I did have a friend whose dad owned a reel-to-reel tape machine, and that looked like something straight out of an alien spacecraft. But I guess audiophiles owned such things in order to record their vinyl albums, store the records in pristine condition, then use the tapes for listening purposes.
I owned a very modest tape collection, probably tiny by most standards. I might have had about ten or so tapes at most. Over the years, some of those 8-tracks have vanished... I'm not sure where or why, but I might have simply decided to pare down this little unusable (because once I moved out on my own, I never owned a player) collection to just a few with interesting album art for display purposes. In fact, yeah, I did display a few of them for a time.
The first 8-track I ever bought was a nice Elvis hits collection, and I'm happy that that one has survived. When the Bay City Rollers (roll your eyes if you must) took the world by storm, I briefly fell under their musical spell.... hey, they were the next Beatles! Right.
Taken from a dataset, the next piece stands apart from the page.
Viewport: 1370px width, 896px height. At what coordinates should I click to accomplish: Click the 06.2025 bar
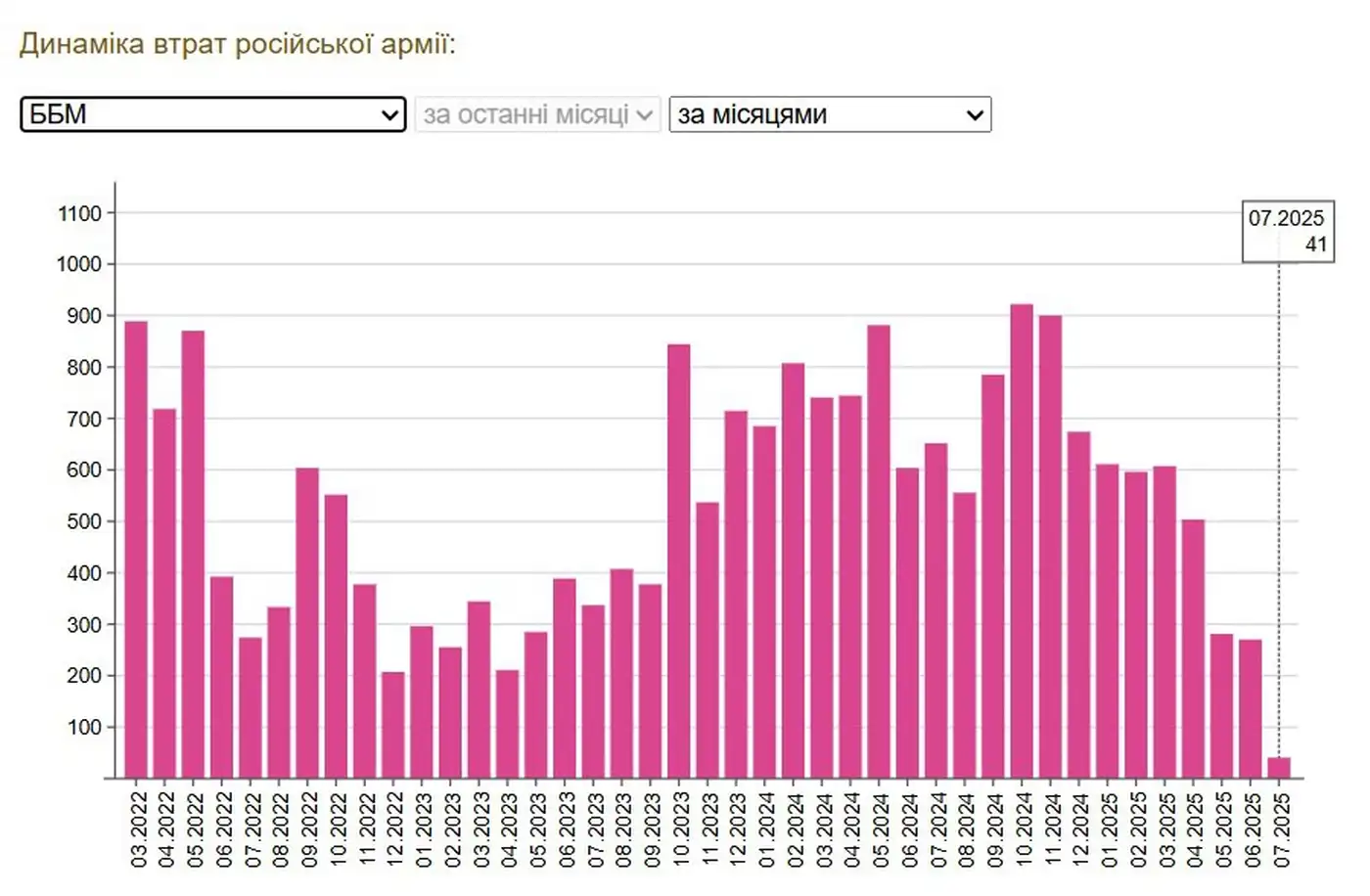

Other albums I picked up on 8-track were Queen's A Night At The Opera, Cheap Trick's Live At Budokan, Max Webster's A Million Vacations, and K-Tel's Music Express (a 1975 pop/rock collection), shown below. Plus the tapes shown in the image above. And maybe a few others that I just can't remember.
8-tracks were a weird invention; they were smaller than vinyl records but probably weighed more. They were hefty compared to the compact audio cassettes, which didn't peak in popularity until the 80's, when boomboxes and Sony Walkmans came along. The sound was fine to my ears, but somehow I realized that it wasn't quite as clean as that on vinyl. Now let me be clear here: I was not aware of hi-fidelity in my music - not yet. I mean, I started out playing precious vinyl records on a cheap little kids' plastic portable record player. That inappropriately weighted tone arm and massive chisel of a stylus surely carved canyons into those records. Thankfully, my aunt soon donated her old record player to my early teen cause. That was a turning point, since I didn't have to continue to scotch tape a stack of nickels onto the cheap-o tone arm so that the record wouldn't skip anymore. Not exactly a high-end system, this was serviceable and definitely a step in the right direction for a kid with only a lame paper route for earning income.
The 8-track thing appealed to me only briefly, for a couple of reasons. First, I hated that on some tapes, a "program" (there were four programs per tape, with songs distributed among them) would end in the middle of a song... the song would either cut abruptly or fade out, then BOWMP! - it would click to the next program, and the song would resume. Secondly, the 8-track player was in the family room, so there was little privacy if I wanted to crank up the Kiss or Queen. Headphones were a necessity, and since my pop hated music, he provided those so I could keep the jungle music out of his canine hearing range. I often sat for hours with the 'phones on, listening to tapes or the FM radio build into the unit. I think those 70's Realistic ear-goggles looked something like this:
But I felt more comfortable in my basement bedroom where I could kick back or jump around to my music without parental disruption. And that meant I continued building a record collection. Again, that was a modest set of music, perhaps no more than about one hundred albums in total.
Still, there was a strange charm about those clunky old 8-tracks, and that must be why I even kept some of them.